● Document passage:
----
20 Movies That Understand The Complexities of Female Friendship

We all know those films that instantly remind you of your best friends, past and present, they’re called buddy films. Our best friends are there to support us, console us, make us laugh, defend us, and more, but they can also be the source of our pain and heartbreak. Friendships between females, both young and old, possess a certain intensity that isn’t matched in other dynamics.

This list is a collection of twenty films that portray female friendship and relationships on screen. Every film varies in terms of genre, year of release, narrative, and the age group of the characters. Ranging from childhood, high school, and adulthood, these female friendship films nail the complexity of being a woman in a significant friendship and the lessons learned through life spent with the best companionship.

 

1. Frances Ha (2012, Noah Baumbach)

France Ha

Written by Noah Baumbach and the star of the film, Greta Gerwig, Frances Ha tells the story of two friends who met in college and instantly became the best duo. They live together, love each other, and depend on each other’s company like life partners often do. But when significant others get in the way and the reality of growing up conflicts with their friendship, they begin to breakdown in their own ways.

But in the break, they discover themselves and most importantly they grow together while being separate to realize that they are meant to be best friends forever, and life will never be the same without each other. Paired with an exciting soundtrack, the film feels romantic at times, but ultimately remains a buddy film that is funny, heartwarming, realistic, intelligent, and just really, really good.
----
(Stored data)
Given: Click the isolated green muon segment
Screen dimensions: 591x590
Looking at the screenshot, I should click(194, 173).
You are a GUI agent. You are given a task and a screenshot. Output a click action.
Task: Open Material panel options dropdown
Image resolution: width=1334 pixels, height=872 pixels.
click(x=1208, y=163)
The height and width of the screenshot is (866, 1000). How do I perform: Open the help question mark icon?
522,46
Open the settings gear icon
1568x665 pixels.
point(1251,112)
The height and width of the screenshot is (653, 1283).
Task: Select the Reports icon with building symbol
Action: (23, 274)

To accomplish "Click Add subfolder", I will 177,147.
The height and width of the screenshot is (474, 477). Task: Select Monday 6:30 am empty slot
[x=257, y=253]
----
● Your instructions:
Can you sum up the female friendship film list above in two sentences?

● Response:
The list gathers twenty films, varying in genre, release year, narrative, and the age of their characters, that portray the complexity of female friendship. Its first entry, Frances Ha, follows two friends who met in college and became inseparable, drift apart as significant others and growing up intrude, and then, while separate, grow and realize they are meant to be best friends forever.